There are some known issues which can crop up:
- If you are using APFS (the latest filesystem) on High Sierra, you may have a problem with resources. Make sure you have the latest version of Golden Gate. The latest version has fixed these issues.
- If you aren't seeing the "ORCA Assembly" or "ORCA Resources" options under Editor->Syntax Coloring, you may be having an Xcode compatibility problem. These syntax colouring files are provided as part of an Xcode plugin and plugins must advertize their compatibility. During install, the plugin is set to be compatible with the version of Xcode you have. If you upgrade Xcode, the plugin will be assumed to be incompatible and will not be loaded. To workaround this, we force the plugin to be marked as compatiable on every build of a Apple //gs target. So, you should do a build and then quit and re-launch Xcode. You should see a warning asking if you want to load the plugin and if you allow the plugin to load, you should see the ORCA syntax colouring options.
- If you get an error like "make: getcwd: Operation not permitted" when you do a build or build and run from Xcode, you may need to grant full disk access to make. Go to System Preferences, then Security & Privacy and then the Privacy tab. In there, you should see a section for "Full Disk Access". Click the lock button if necessary to authenticate. In a terminal, type "open /usr/bin". A Finder window should open and you can find the make executable in there. Drag and drop the make executable into the "Full Disk Access" section and ensure that the entry for it is selected to grant that access. That should fix the problem.
If these suggestions do not help or you are having some other problem, please contact me and I will try to help you out.
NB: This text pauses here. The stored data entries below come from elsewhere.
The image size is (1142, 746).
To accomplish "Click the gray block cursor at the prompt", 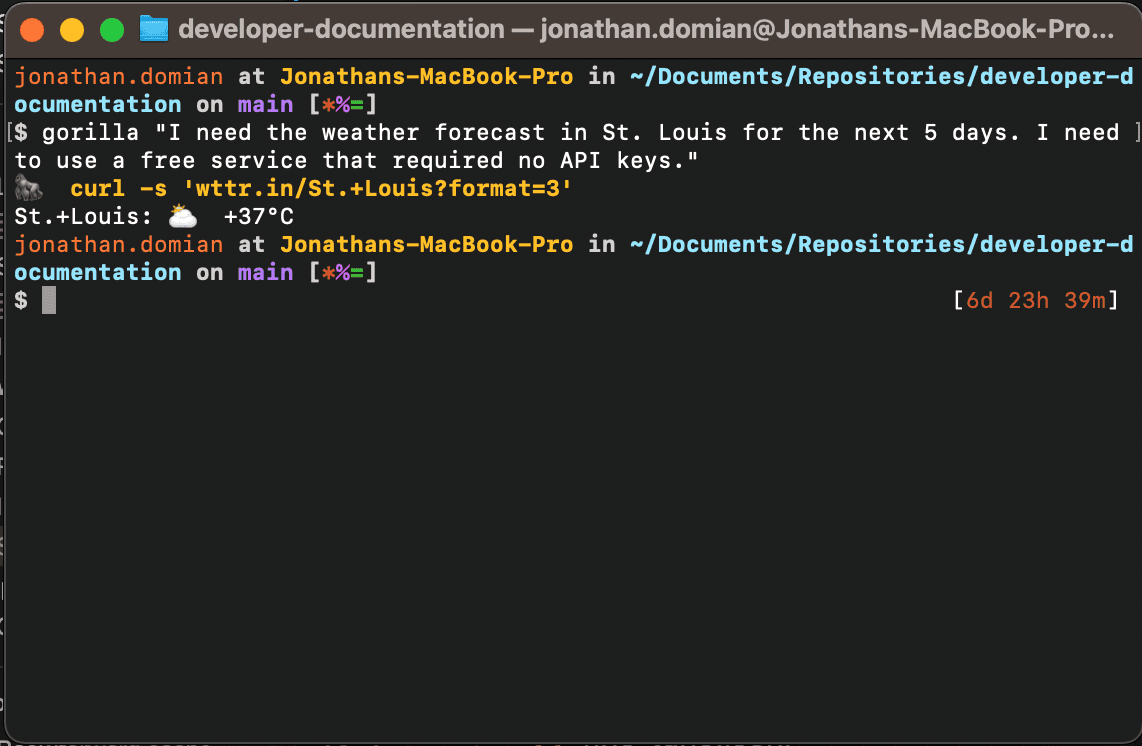I will coord(49,300).
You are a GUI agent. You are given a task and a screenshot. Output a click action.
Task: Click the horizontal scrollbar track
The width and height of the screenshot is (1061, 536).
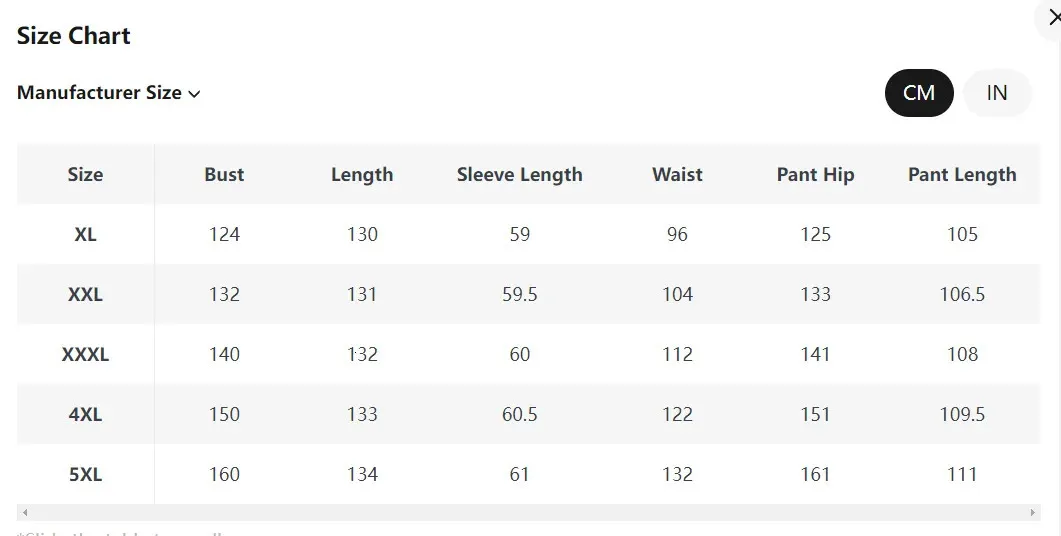click(x=528, y=512)
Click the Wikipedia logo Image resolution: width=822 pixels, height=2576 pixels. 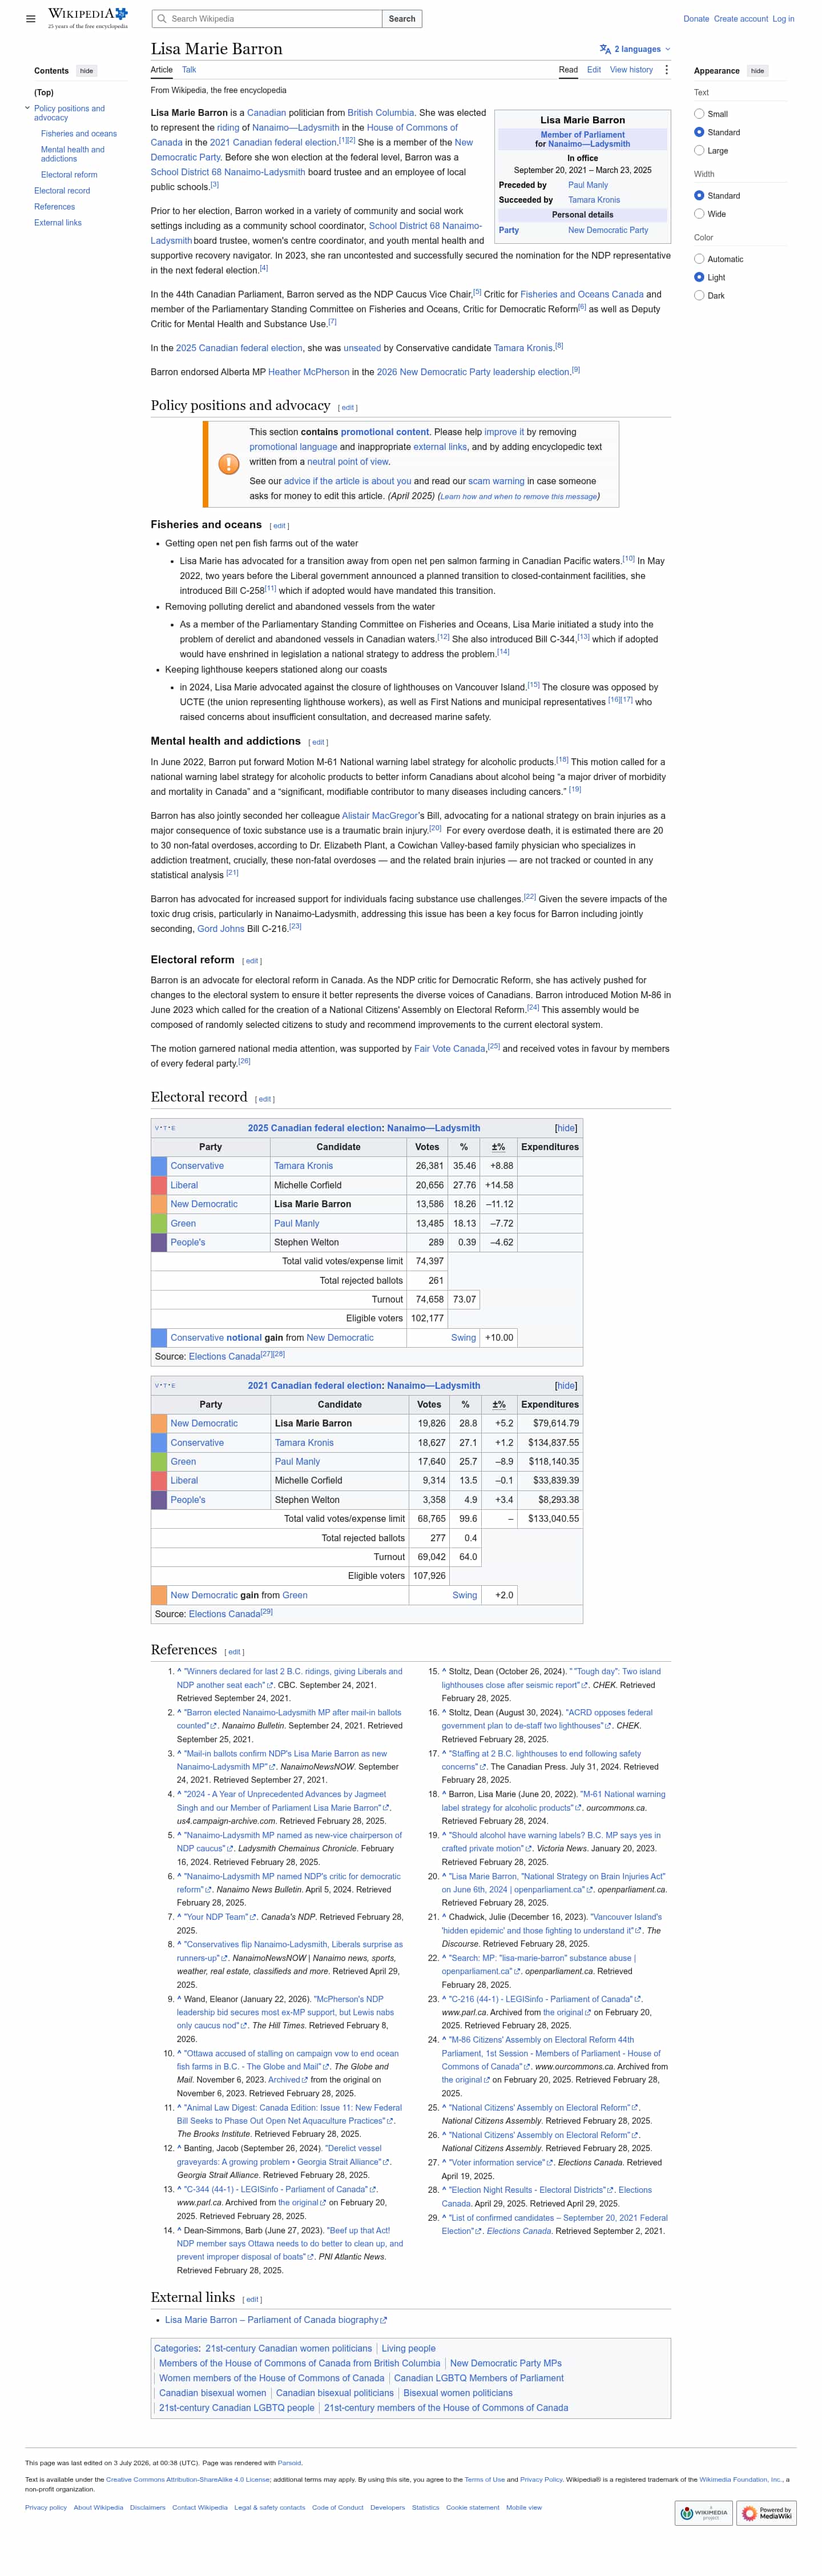pyautogui.click(x=87, y=18)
This build infrastructure can be used in a non-Mac environment. The Makefile infrastructure should work on any UNIX-y platform. You will still need Golden Gate and the ORCA tools setup on your machine. Just add the Makefile and the contents of the make directory to your project. Modify the Makefile as appropriate and you should have a build environment which you can use with the make command.
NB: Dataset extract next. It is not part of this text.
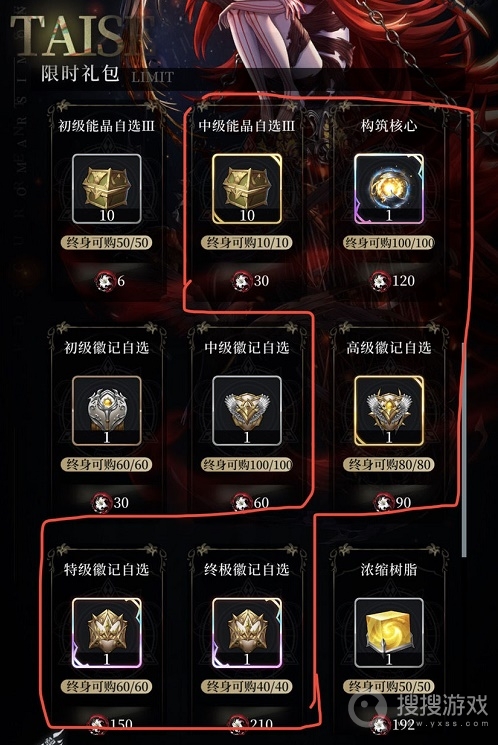Click the 终身可购80/80 label under 高级徽记自选
Viewport: 498px width, 745px height.
[x=389, y=465]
Thanks to xandark who has done some testing of the build scripts under Linux. Thanks to that work and the issues raised, I have more confidence that these build scripts should work on non-MacOS platforms. Feel free to submit issues if you find problems.
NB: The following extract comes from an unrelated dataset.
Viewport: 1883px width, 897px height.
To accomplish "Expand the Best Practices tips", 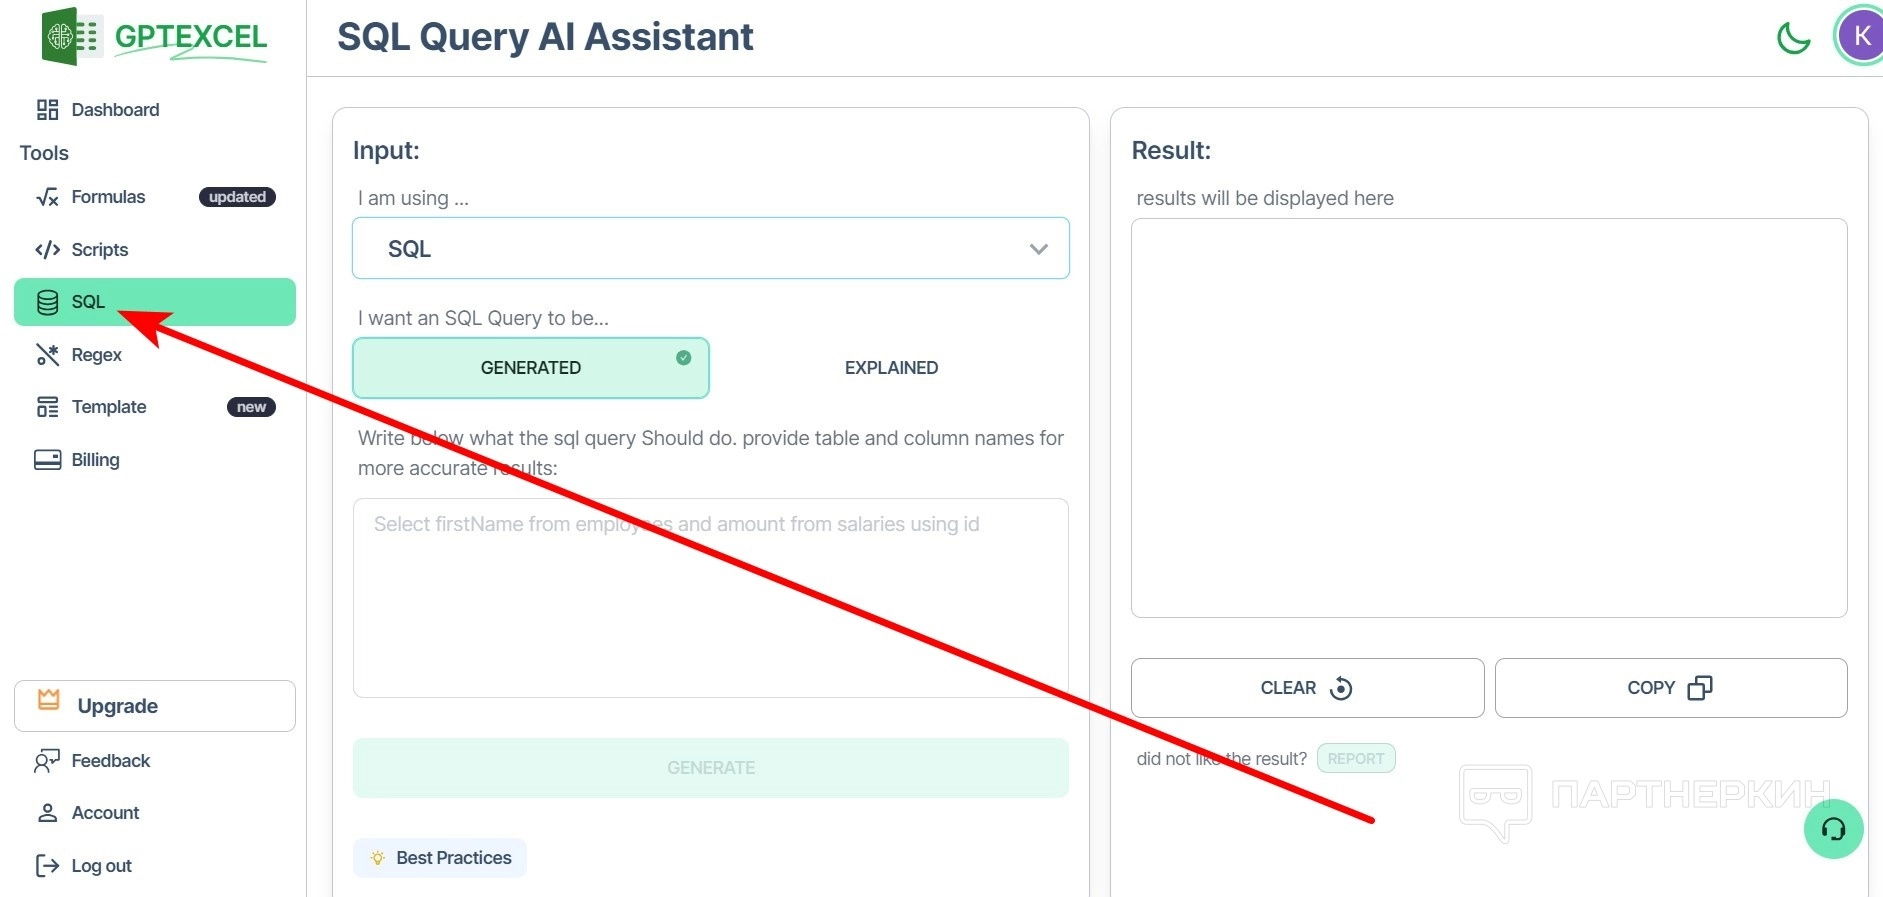I will [x=440, y=858].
Possible Future Improvements:
- Support Hypercard XCMDs and Hyperstudio new button action project templates
- Support Finder Extra project templates
- Support other ORCA languages like Pascal, Modula-2 or Basic.
- Allow multiple resource files and concatenate the resources together into the final executable.
Thanks to Mike Westerfield for the ORCA environment and languages and Kelvin Sherlock for Golden Gate which allows us to use those tools under modern systems making this build environment possible. Thanks to Brutal Deluxe for Merlin32.